Mr. Michael Amponsah, Deputy Brong-Ahafo Regional Director of NCCE, noted that the fight against corruption had been made a bit difficult. He explained that "there is a blatant refusal of people to admit the existence or prevalence of the canker as people turn to speculate that its a mere perception, notably among those who benefited from the practice."
Mr. Amponsah reiterated the need for Ghanaians to demonstrate strong commitment towards the fight against corruption and said curbing the practice had come with some nagging questions.
He said "Questions such as what extent have we as a nation dealt with the fight against corruption, to what extent has public education about this problem been effectively carried out to alert the populace about the consequences of such an action or how much attention has been given to the dispassionate application of due process of the law, should people be caught in that crime?"
Mr. Vitus A. Azeem, Executive Secretary of GII, called for the passage of the Freedom of Information Bill and transparency enhancing legislations as well as the enforcement of other anti-corruption legislations that had been passed to help stem corruption. He commended the Public Accounts Committee of Parliament for the bold step it took and called for those exposed in the corrupt practices to be brought to book.
Mr. Azeem noted that allegations of politicians giving money to potential voters were not good for Ghana's democracy. He said "We have a responsibility to ensure that electoral processes and procedures are free and transparent because allowing undemocratic practices such as vote buying, abuse of incumbency, misuse of state resources, will not only undermine the process, but throw into question the legitimacy of those who get elected into public office." He appealed to Ghanaians to vote according to their conscience whilst considering the integrity, knowledge, experience and ability of such candidates to lead the country.

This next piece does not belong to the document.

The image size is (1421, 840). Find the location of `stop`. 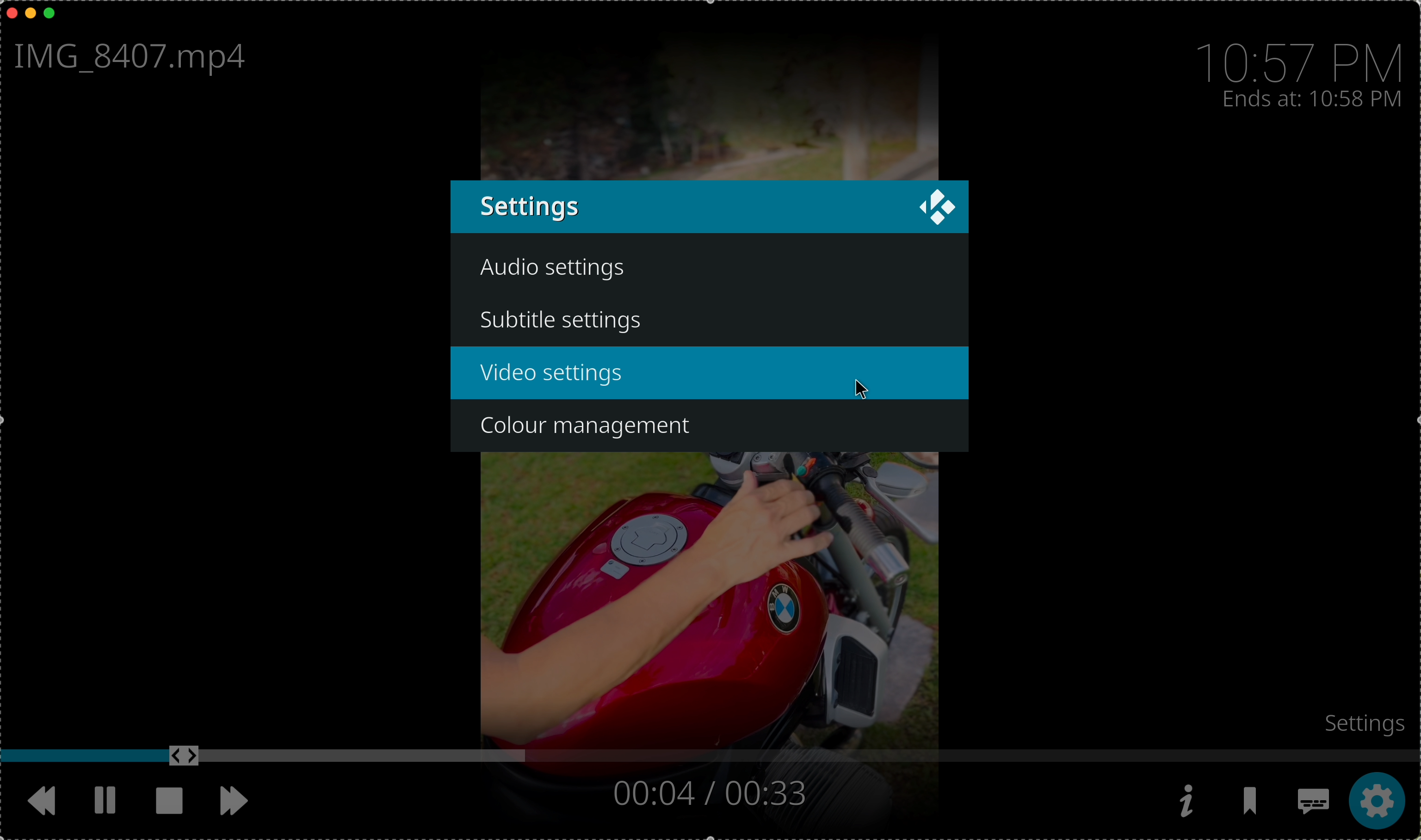

stop is located at coordinates (174, 802).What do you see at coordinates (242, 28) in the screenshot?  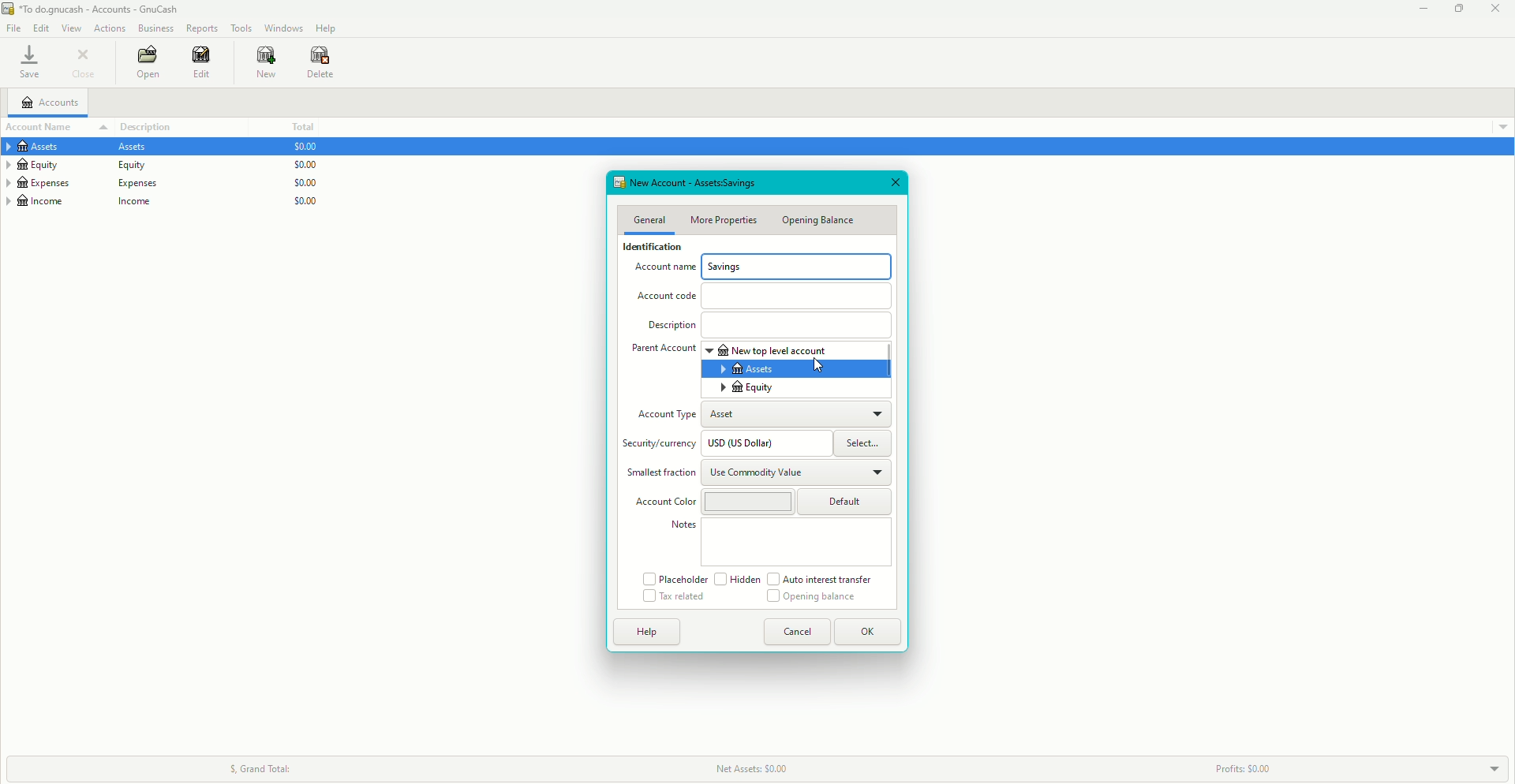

Mr. Azeem condemned the situation where there was open declaration of support for some presidential aspirants by some traditional rulers and religious leaders. He asked traditional rulers not to make pronouncements that would let people lose confidence in the chieftaincy institution and said the numerous chieftaincy disputes dented the image of the institution. Bishop Matthew Gyamfi of the Sunyani Diocese of the Catholic Church, appealed to Ghanaians to ensure that the new breed of young generation was educated about corruption and its consequences to guarantee a corruption-free society. He the Catholic Church expressed worry about the failure of the New Education Reform to include religious and morale education and civic education in the curricular of Ghanaian schools.